*Exercise brief*:
Set out word for word the line that contains "Where should I click to: Open" and each line after it, through the end of the data below, but exclude the pictures.

Data under study below:

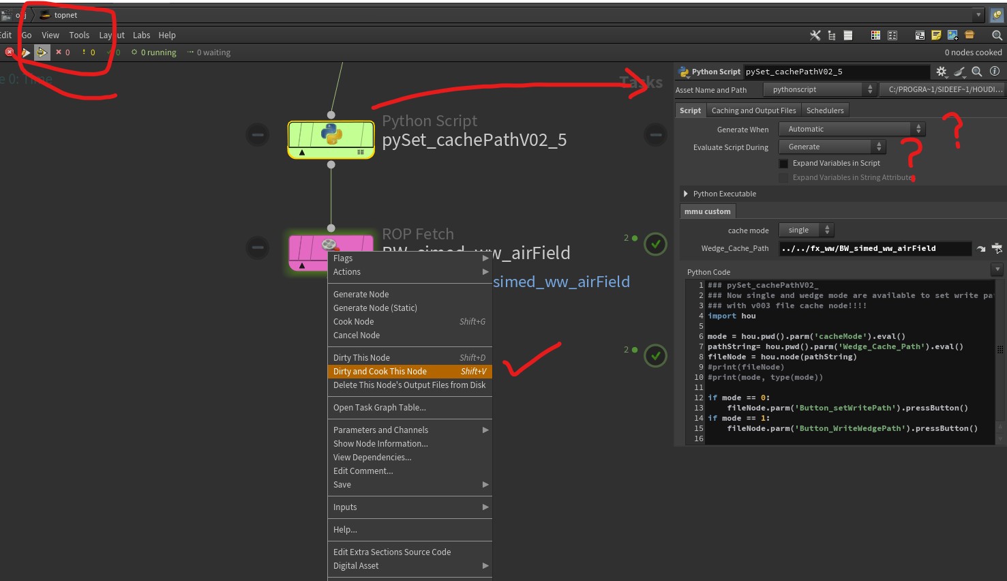Click the topnet breadcrumb in path bar

(x=65, y=15)
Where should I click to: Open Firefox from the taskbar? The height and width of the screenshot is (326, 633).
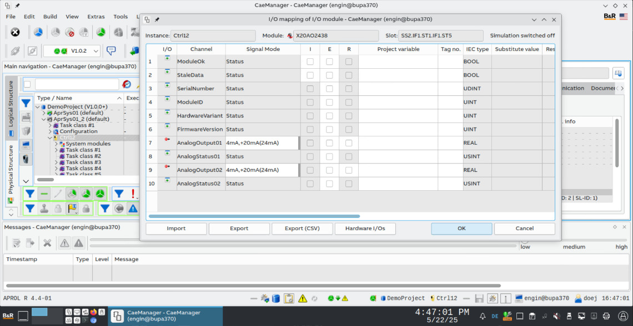[93, 312]
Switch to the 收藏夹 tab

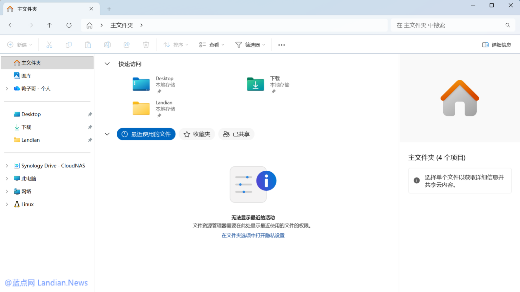(x=197, y=134)
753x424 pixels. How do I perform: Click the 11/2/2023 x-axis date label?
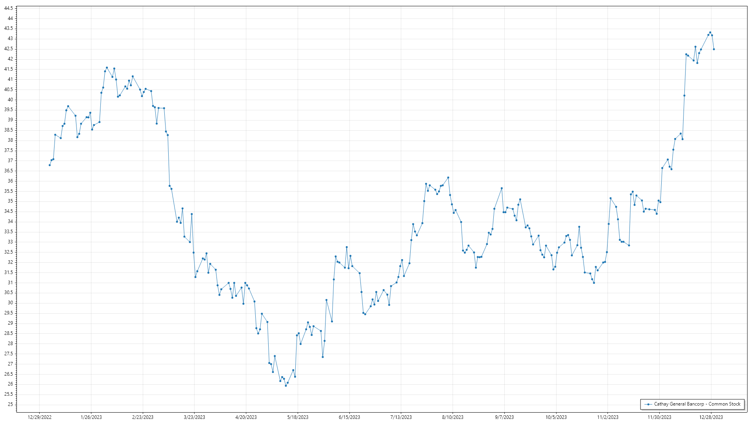coord(608,417)
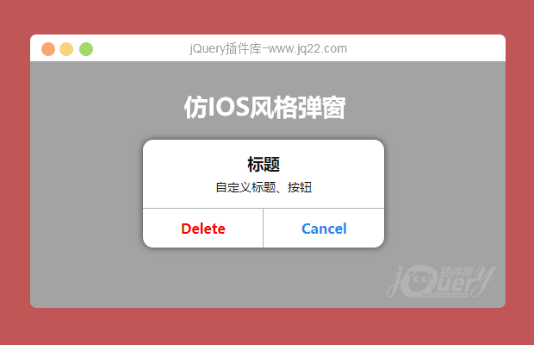
Task: Click the yellow circle in title bar
Action: (66, 49)
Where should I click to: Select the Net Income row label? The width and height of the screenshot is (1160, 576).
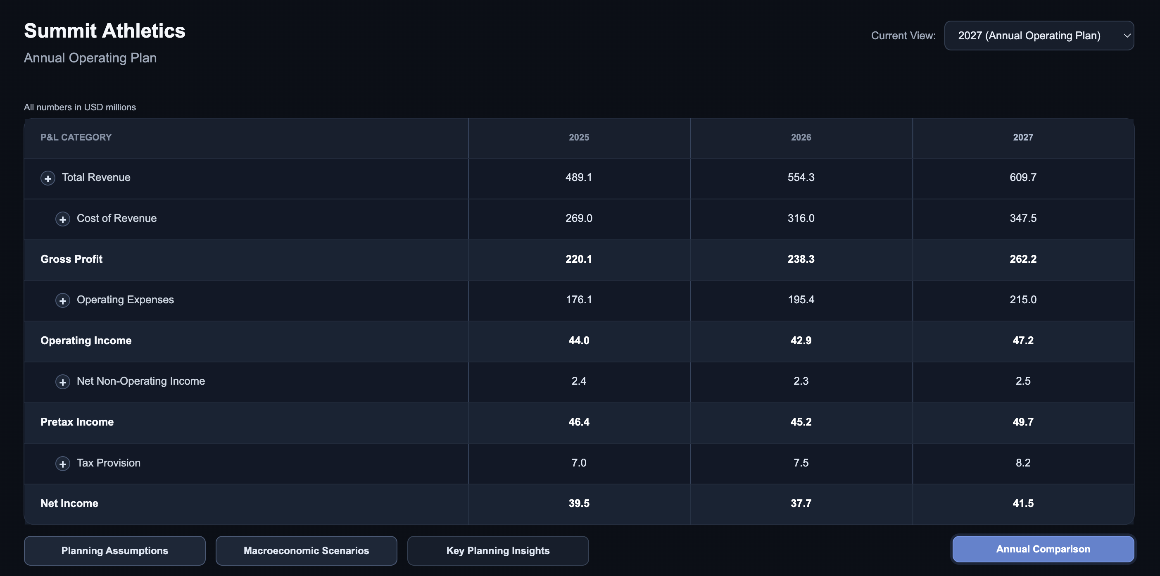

End of Data under study.

*Answer below*:
Where should I click to: Open Firefox from the taskbar? The height and width of the screenshot is (326, 633).
[93, 312]
Switch to the 收藏夹 tab

(x=197, y=134)
753x424 pixels. How do I perform: Click the 11/2/2023 x-axis date label?
coord(608,417)
Task: Click the yellow circle in title bar
Action: (66, 49)
Where should I click to: Select the Net Income row label? The width and height of the screenshot is (1160, 576).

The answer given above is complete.